• _TASK PROMPT_
Within the entries that follow, show each line where the word "Expand" occurs.

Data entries

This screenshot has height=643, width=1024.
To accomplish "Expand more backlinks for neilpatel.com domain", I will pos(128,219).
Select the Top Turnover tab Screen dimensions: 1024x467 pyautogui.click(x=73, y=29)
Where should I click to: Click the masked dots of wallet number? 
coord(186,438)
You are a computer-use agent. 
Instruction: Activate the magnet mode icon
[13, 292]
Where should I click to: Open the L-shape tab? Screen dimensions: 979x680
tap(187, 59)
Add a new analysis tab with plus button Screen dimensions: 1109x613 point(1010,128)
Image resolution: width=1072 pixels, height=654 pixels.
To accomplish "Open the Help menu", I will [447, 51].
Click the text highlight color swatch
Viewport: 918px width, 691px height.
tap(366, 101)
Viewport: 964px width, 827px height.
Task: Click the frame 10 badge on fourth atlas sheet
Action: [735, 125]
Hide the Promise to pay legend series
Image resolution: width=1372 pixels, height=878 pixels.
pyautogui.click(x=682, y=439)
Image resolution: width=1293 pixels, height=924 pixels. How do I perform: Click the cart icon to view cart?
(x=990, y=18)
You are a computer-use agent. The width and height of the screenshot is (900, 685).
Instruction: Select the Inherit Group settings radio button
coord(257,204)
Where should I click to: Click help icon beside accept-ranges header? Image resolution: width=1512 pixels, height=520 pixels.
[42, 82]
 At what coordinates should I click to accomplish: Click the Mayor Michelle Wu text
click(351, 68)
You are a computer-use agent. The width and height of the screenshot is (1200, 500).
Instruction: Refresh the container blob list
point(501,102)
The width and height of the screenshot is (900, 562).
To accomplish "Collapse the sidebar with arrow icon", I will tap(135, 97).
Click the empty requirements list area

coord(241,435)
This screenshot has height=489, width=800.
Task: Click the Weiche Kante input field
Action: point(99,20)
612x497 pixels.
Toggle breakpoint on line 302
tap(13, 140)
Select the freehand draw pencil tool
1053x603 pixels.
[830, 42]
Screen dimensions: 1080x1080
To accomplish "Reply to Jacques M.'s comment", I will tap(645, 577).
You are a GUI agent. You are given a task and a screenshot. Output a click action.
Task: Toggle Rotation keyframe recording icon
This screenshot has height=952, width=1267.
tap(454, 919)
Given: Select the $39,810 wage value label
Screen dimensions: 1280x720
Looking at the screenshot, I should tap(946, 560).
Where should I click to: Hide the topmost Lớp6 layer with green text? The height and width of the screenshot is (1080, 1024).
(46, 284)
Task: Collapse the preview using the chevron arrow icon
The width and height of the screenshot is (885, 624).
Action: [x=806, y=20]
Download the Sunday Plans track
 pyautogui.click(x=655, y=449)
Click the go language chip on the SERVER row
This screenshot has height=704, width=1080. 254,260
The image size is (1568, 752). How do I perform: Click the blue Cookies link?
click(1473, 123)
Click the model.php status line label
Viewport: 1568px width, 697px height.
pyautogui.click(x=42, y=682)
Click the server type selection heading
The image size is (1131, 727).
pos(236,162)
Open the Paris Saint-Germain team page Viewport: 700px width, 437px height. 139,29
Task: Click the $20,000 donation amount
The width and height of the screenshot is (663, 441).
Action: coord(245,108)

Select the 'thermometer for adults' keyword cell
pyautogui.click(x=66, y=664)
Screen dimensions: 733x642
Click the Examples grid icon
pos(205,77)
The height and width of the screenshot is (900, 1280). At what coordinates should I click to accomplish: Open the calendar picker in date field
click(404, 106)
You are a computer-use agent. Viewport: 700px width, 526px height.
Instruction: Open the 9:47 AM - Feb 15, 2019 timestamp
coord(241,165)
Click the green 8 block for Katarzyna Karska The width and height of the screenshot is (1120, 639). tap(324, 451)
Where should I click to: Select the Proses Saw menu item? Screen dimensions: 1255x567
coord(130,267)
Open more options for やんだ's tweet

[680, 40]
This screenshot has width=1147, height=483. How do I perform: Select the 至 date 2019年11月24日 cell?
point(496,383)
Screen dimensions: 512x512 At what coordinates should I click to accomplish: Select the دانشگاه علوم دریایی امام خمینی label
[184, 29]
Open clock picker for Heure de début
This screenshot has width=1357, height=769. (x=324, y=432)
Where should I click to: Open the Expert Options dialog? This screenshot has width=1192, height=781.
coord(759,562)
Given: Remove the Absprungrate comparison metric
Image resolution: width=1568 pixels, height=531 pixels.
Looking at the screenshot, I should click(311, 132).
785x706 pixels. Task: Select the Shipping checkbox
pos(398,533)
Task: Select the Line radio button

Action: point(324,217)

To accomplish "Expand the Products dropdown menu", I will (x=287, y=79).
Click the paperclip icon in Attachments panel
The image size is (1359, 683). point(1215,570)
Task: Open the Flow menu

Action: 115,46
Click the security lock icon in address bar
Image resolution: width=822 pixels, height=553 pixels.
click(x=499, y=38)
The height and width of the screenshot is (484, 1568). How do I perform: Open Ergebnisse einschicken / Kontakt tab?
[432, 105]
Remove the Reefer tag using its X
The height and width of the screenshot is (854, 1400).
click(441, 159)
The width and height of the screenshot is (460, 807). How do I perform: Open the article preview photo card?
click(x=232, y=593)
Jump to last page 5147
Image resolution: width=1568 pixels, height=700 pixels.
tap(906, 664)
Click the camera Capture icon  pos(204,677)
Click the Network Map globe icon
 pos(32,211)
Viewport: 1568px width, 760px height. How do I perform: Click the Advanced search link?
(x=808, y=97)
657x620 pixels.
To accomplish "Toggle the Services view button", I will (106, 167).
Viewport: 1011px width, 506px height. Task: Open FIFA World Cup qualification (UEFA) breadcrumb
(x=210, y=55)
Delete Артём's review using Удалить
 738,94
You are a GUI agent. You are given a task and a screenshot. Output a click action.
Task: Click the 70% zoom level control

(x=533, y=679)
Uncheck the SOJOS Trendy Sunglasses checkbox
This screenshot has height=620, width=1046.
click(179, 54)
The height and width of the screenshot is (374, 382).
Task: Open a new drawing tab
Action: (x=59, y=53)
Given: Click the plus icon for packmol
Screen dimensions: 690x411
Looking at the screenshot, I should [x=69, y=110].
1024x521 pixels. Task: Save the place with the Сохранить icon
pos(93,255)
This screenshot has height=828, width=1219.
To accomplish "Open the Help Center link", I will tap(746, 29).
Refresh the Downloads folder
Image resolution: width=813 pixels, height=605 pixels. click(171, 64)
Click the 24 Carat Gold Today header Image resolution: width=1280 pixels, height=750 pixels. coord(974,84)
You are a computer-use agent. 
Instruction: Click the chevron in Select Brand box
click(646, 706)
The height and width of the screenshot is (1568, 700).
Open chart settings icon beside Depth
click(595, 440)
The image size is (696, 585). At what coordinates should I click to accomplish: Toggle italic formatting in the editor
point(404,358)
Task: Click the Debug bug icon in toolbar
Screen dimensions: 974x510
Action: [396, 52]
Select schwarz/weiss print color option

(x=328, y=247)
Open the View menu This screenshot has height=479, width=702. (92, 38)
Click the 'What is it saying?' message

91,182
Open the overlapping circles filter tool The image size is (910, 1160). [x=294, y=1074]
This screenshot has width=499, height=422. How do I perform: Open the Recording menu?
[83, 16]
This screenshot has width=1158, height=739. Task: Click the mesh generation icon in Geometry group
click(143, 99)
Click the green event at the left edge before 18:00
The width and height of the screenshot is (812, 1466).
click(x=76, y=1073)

• _ANSWER TO THIS EXERCISE_
To accomplish "Expand more backlinks for neilpatel.com domain", I will pos(128,219).
To accomplish "Expand the Products dropdown menu", I will (x=287, y=79).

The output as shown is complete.